Fig. 4.

PP2A^B56 regulates Cdc20 phosphorylation to control Ube2S recruitment to the APC/C. (A) Ser92 in Cdc20 is a phosphatase-sensitive site during prometaphase. ^FLAGCdc20 was purified from prometaphase cells in the presence or absence of okadaic acid, and the abundance of phosphorylated peptides was determined by mass spectrometry. (B) Phosphatase inhibition increases phosphorylation of Cdc20^S92, as determined by Western blot analysis using a phospho-S92 specific antibody. Endogenous Cdc20 was purified from prometaphase extracts using monoclonal αCdc20-antibodies, and okadaic acid was added as indicated. (C) PP2A^B56α targets Ser92 of Cdc20 in vitro. Cdc20 was purified from prometaphase extracts treated with okadaic acid, it was and incubated with purified PP2A^B56α or with PP2A^B56 that had been inactivated with okadaic acid.
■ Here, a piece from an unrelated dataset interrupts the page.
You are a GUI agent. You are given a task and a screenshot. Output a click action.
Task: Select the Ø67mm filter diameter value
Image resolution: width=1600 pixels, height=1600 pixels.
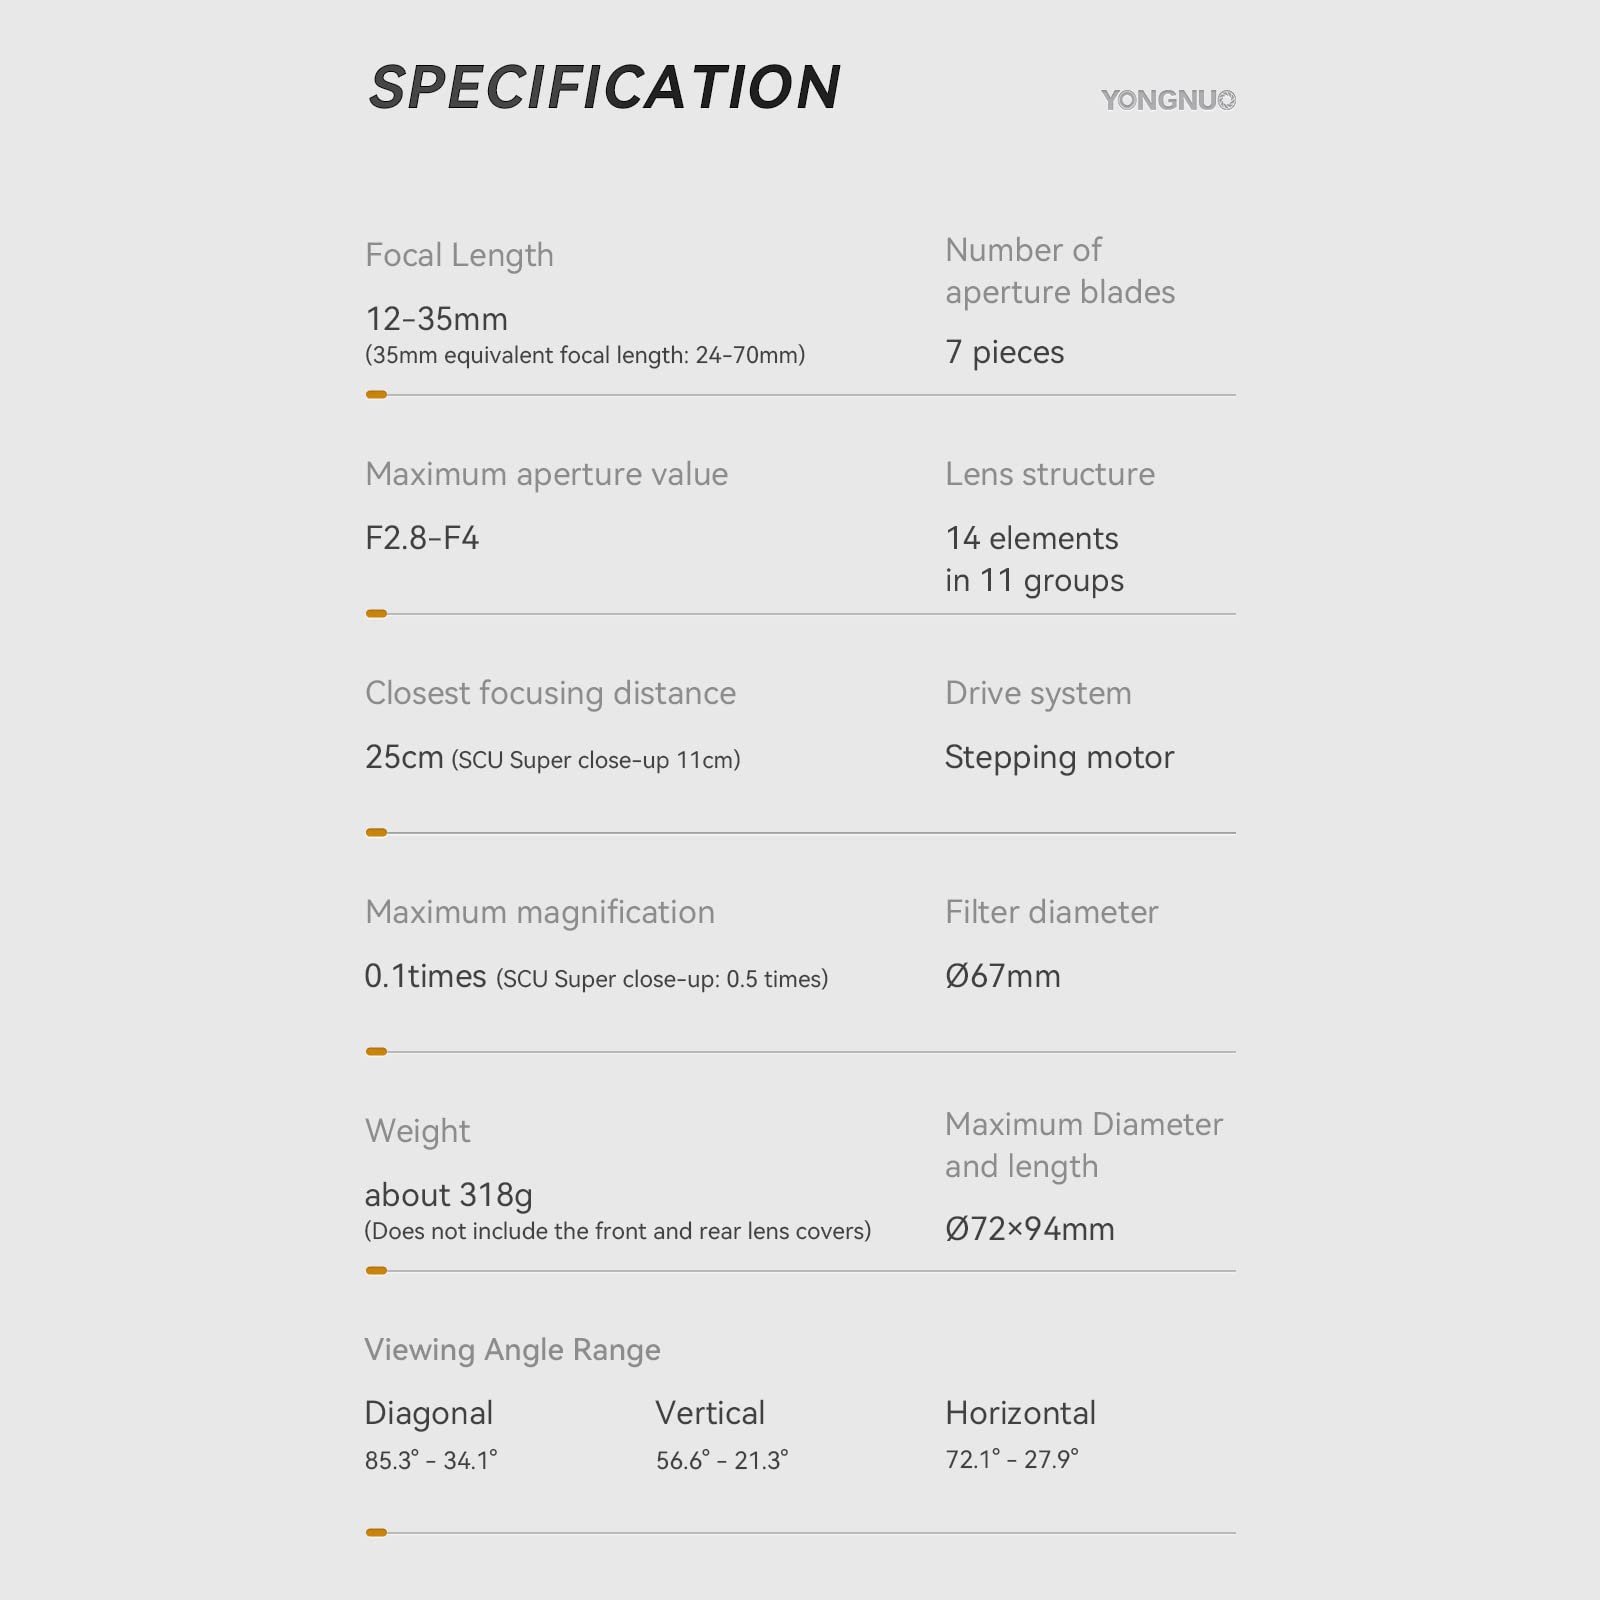[1002, 976]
Phosphorylation of Cdc20 was analyzed by Western blot analysis using the pS92-specific antibody. (D) PP2A^B56 targets Ser92 of Cdc20 in cells. HeLa cells were depleted of all B56 substrate targeting factors using validated siRNAs. After cells were synchronized in prometaphase, Cdc20 was affinity-purified, and Ser92 phosphorylation and Ube2S binding were measured by Western blot analysis. (E) A phosphomimetic mutation in Cdc20-Ser92 obliterates binding to Ube2S, but not the MCC. Wild type (WT), Ser92Ala, or Ser92Asp mutants of Cdc20 were immunoprecipitated from lysates of prometaphase cells and analyzed for Ube2S, APC/C, or MCC binding (as indicated by BubR1) by Western blot analysis. The asterisk marks a nonspecific band on the BubR1 Western blot. (F) Cdc20 phosphorylation prevents delivery of Ube2S to the APC/C. Cells were depleted of endogenous Cdc20 and reconstituted with either WT or phosphomimetic Cdc20^S92D. APC/C was purified with αAPC3 antibodies and analyzed for bound proteins by Western blot analysis.